╭─ RECORDS SUPPLIED
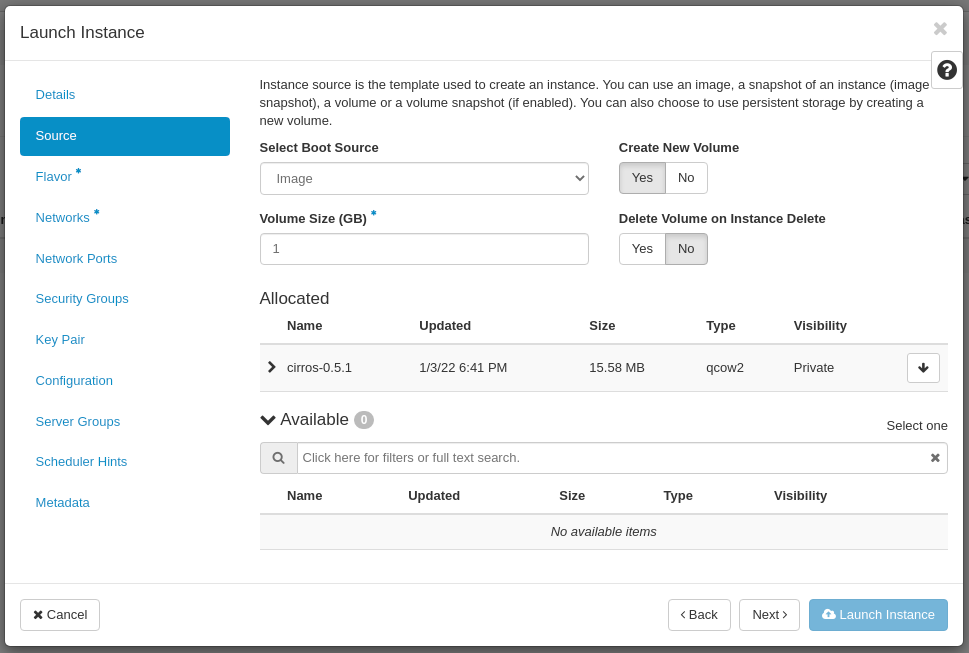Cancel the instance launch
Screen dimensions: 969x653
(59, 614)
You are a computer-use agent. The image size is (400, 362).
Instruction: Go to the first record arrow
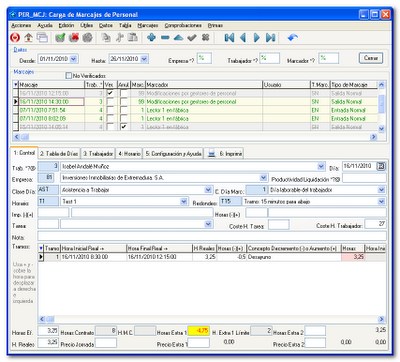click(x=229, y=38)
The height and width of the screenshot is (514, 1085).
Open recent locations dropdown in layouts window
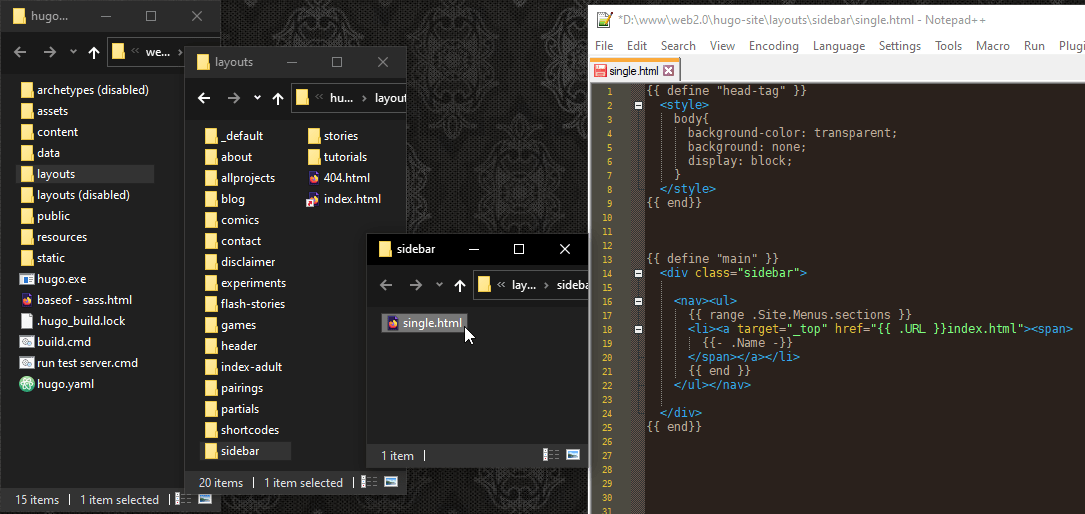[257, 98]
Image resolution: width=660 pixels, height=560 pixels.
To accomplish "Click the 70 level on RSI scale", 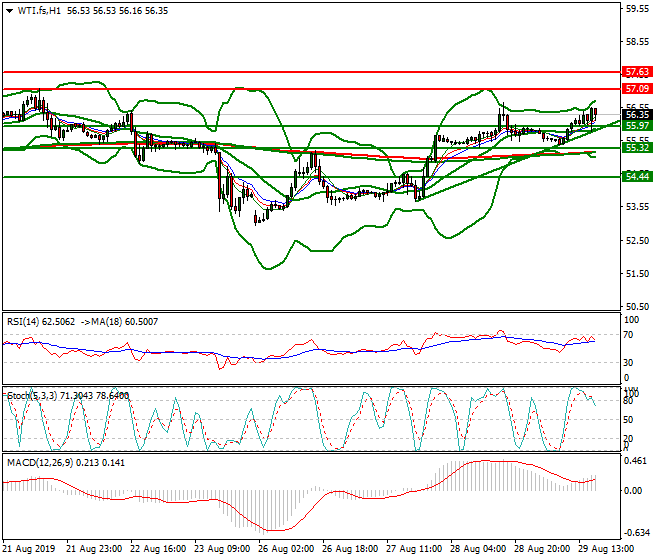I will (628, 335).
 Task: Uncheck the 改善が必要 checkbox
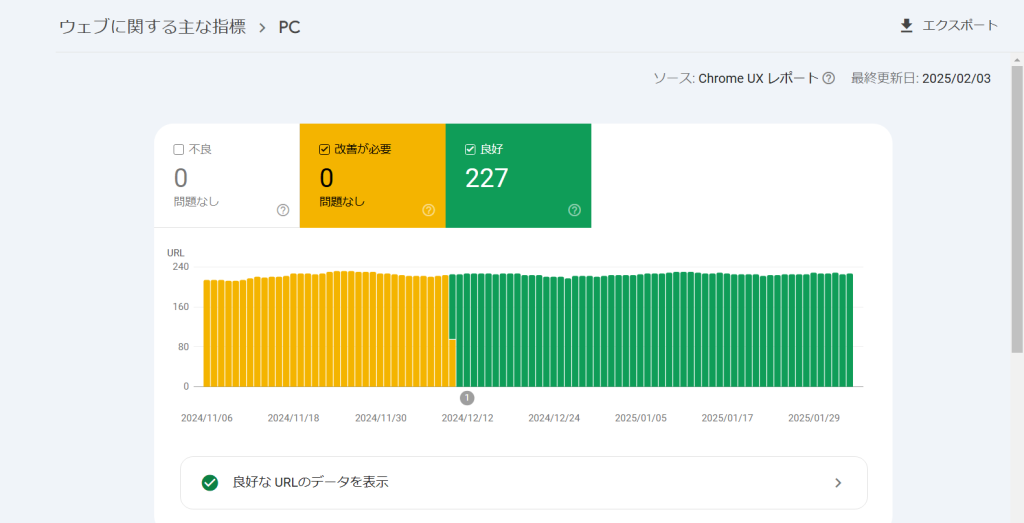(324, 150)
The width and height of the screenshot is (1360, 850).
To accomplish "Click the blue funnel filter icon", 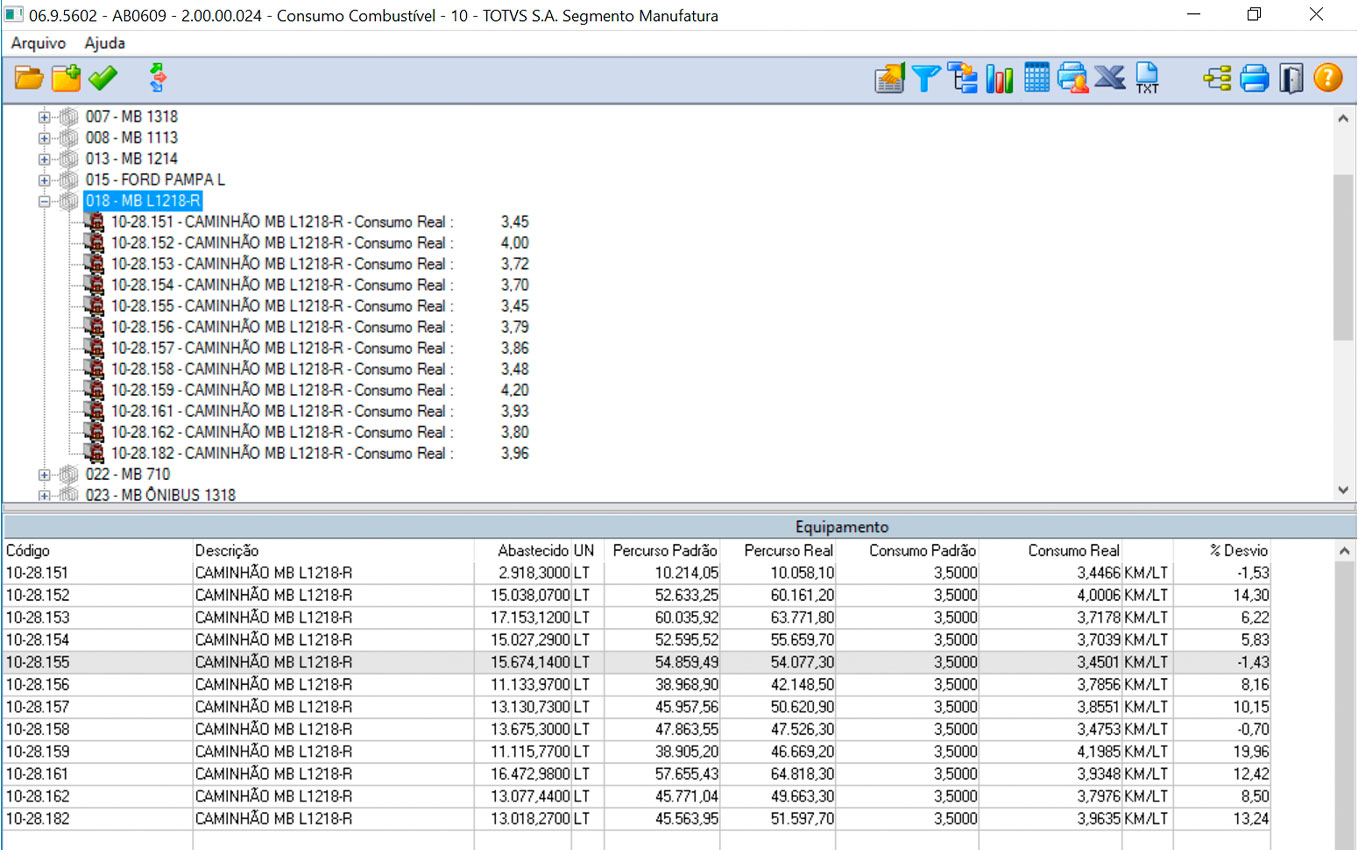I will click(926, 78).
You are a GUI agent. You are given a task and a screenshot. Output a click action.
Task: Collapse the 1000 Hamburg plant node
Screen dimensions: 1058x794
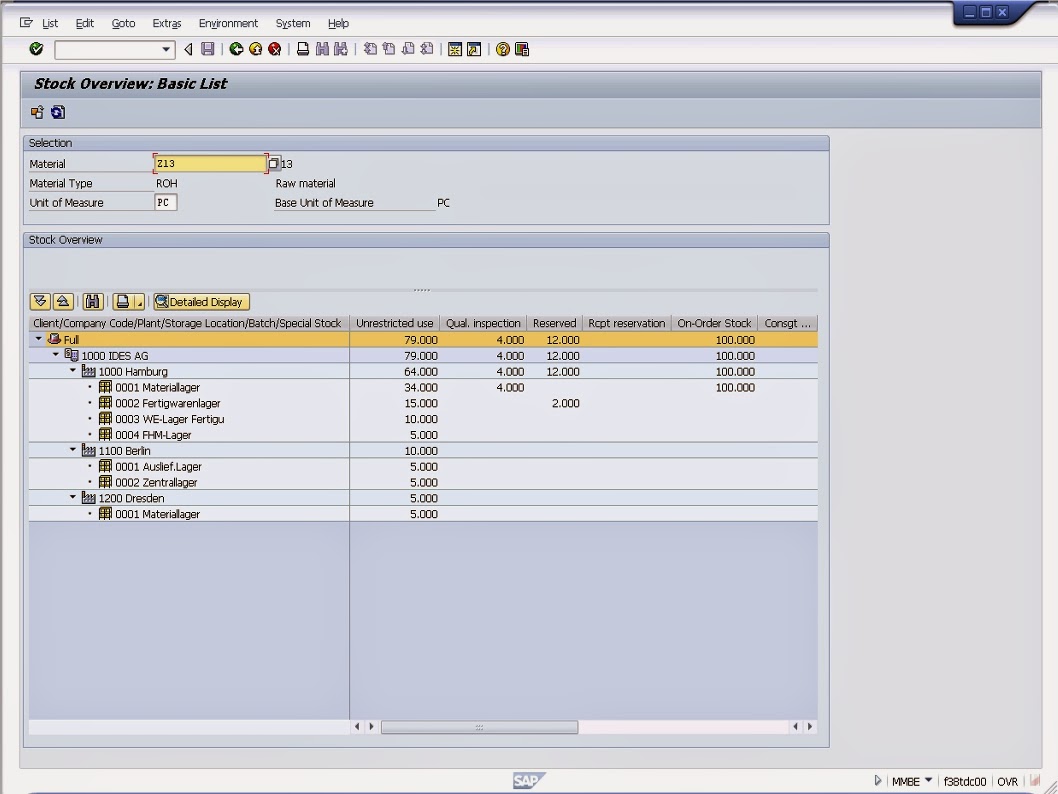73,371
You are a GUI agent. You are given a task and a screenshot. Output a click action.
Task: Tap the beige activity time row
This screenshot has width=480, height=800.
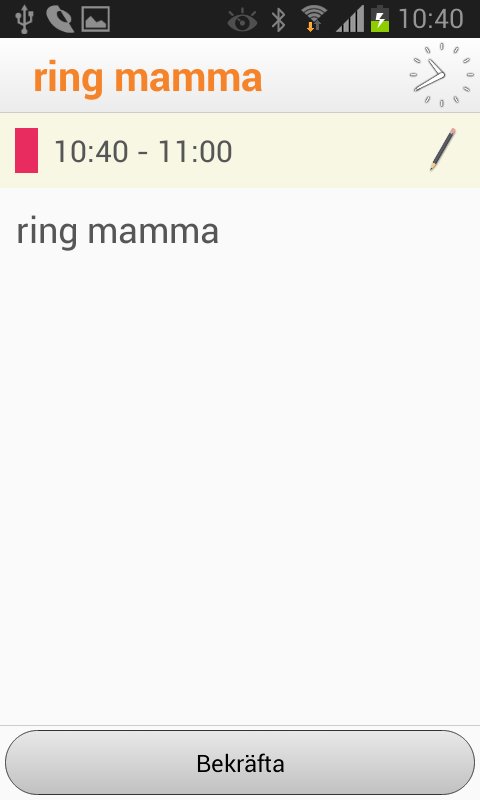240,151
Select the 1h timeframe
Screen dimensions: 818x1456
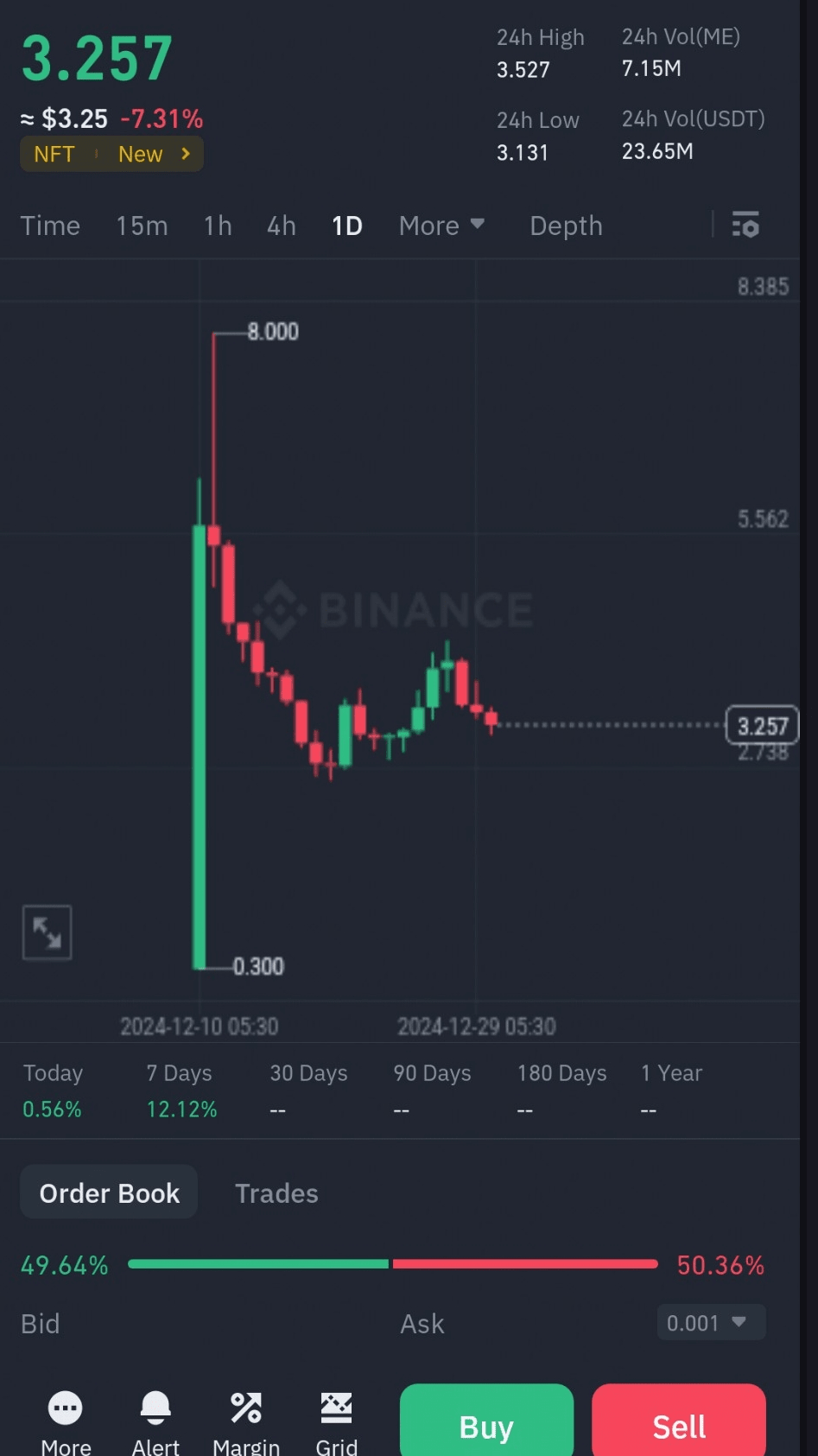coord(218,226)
╰─
WORK TO COMPLETE. With the pictures left out, copy exactly the lines from the one containing "Task: Tap the beige activity time row" through the last line of the data.

TASK RESULT.
Task: Tap the beige activity time row
This screenshot has width=480, height=800.
240,151
Select the 1h timeframe
Screen dimensions: 818x1456
coord(218,226)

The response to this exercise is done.